Interesting. Possibly that would make freebsd move away from
hardware-specific interface names (such as xl0, rl0 ) and make them eth0,
eth1, with a generic eth link-layer code to take care of things like ARP
and bridging? Would that make sense?

Essentially, what an ethernet driver will do is just capturing and sending
packets. Then, netgraph "ethllcmac" node attached to it would perform all
VLAN tagging/decapsulation and expose a [set of] eth interfaces back to
the kernel?

I'm thinking of something like this:
ngctl mkpeer xl0: ethmacllc raw raw
ngctl mkpeer xl0:raw:untagged iface 
ifconfig ng0 ....
ngctl mkpeer xl0:raw:vlan3 iface
ifconfig ng1

(the first might have to be set up to be executed on-interface-load)

I'm still a bit inebriated...Let me know if I'm completely off-base)

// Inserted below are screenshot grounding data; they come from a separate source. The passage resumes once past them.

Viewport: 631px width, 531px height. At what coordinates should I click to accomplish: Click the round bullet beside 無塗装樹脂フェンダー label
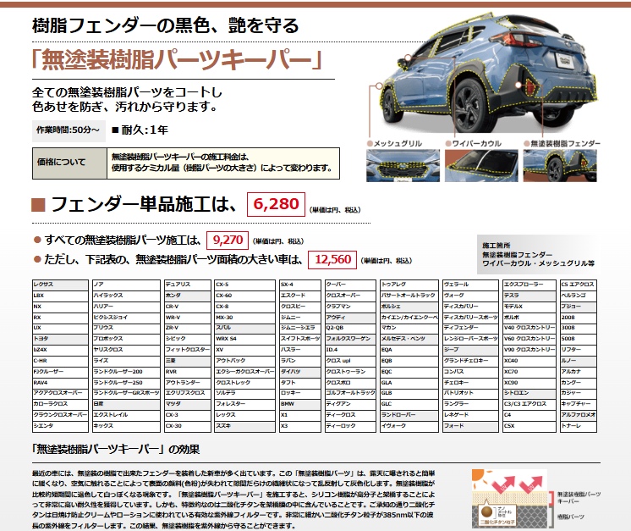tap(526, 145)
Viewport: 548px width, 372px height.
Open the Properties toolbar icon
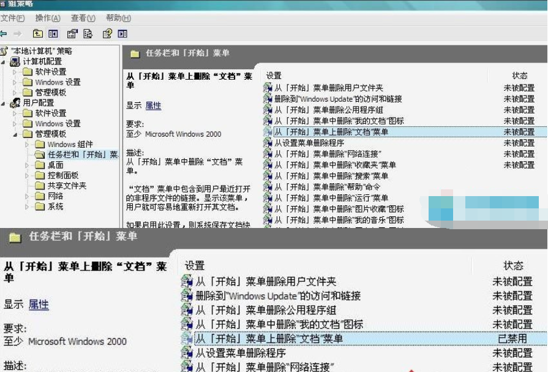tap(73, 34)
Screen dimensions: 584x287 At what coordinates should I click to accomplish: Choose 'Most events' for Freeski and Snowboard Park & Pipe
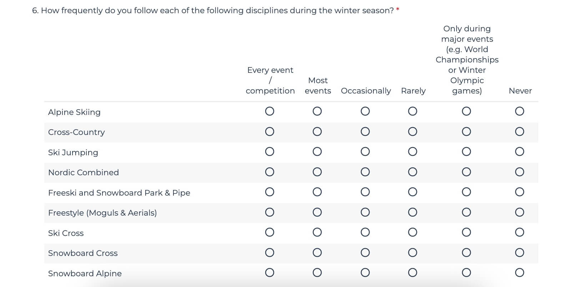point(317,192)
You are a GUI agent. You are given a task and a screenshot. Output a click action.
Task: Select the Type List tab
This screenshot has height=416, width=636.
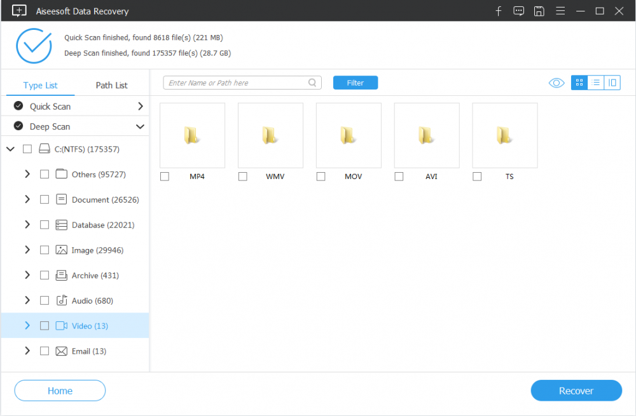pos(39,84)
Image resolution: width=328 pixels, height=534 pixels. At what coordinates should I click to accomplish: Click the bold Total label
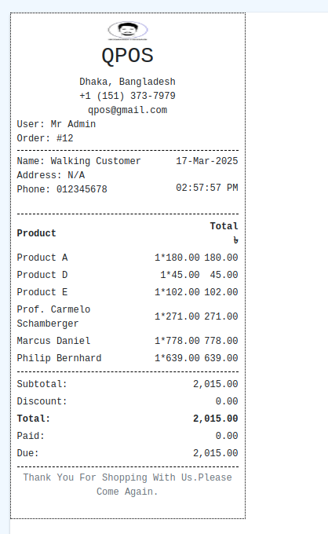34,419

> Netgraph is an excellent technology.  While your comment makes
> sense, there are several issues that will need to be addressed.
> For instance, the current ARP implementation in FreeBSD is
> entangled with the generic ethernet code.

> I'm afraid to even contemplate the POLA and backward compatability
> issues involved.
I'm afraid to ask, what's POLA? :)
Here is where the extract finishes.